- [WHAT IS EXPECTED]: Retype the listing lines starting at the line containing "Open the 信息 dropdown for user abc" and ending at the line containing "tap(1288, 174)", both included, without changing a single character.

- [MATERIAL]:
_ _ _ _

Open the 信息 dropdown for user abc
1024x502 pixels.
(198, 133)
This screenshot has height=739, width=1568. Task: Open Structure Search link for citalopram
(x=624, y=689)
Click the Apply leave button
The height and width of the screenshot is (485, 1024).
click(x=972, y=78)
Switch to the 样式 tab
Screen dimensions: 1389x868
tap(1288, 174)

_ _ _ _

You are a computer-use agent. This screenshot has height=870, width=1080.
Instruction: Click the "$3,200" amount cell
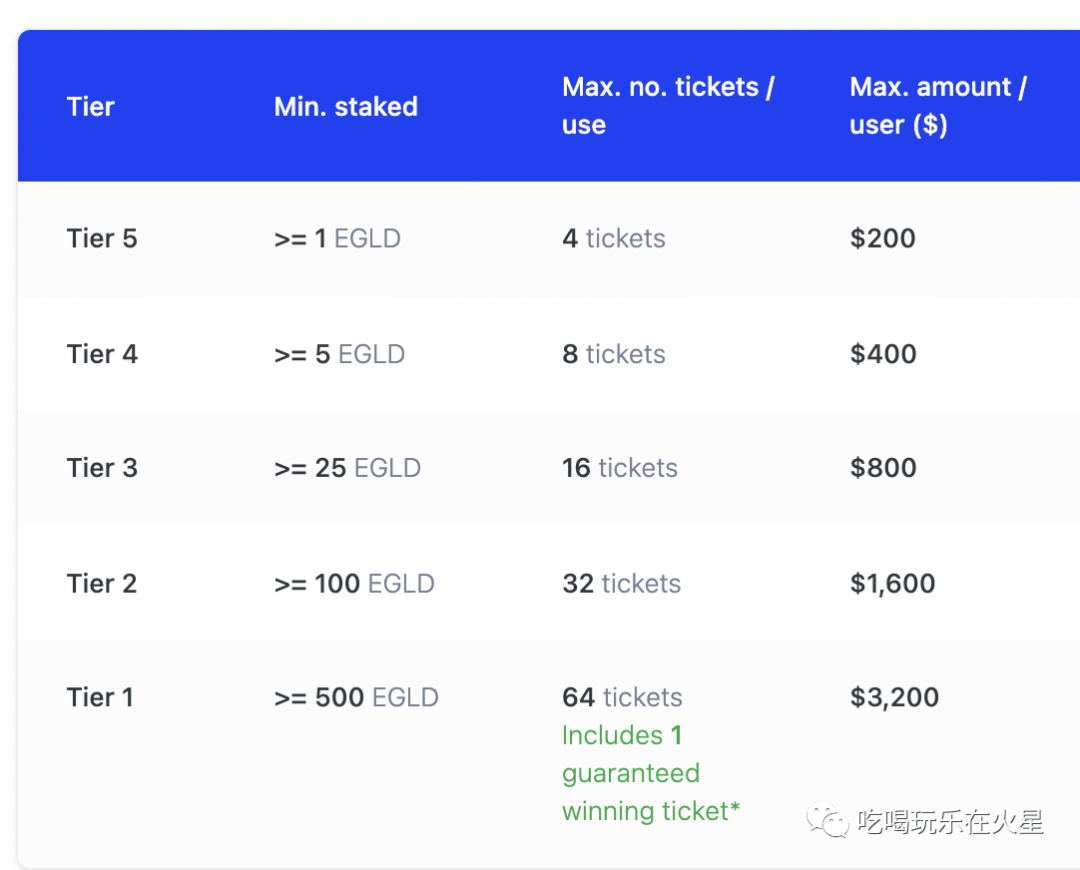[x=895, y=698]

_ _ _ _

- [SOLUTION]:
Open the 信息 dropdown for user abc
1024x502 pixels.
(198, 133)
This screenshot has height=739, width=1568. Task: Open Structure Search link for citalopram
(x=624, y=689)
Click the Apply leave button
The height and width of the screenshot is (485, 1024).
click(x=972, y=78)
Switch to the 样式 tab
Screen dimensions: 1389x868
tap(1288, 174)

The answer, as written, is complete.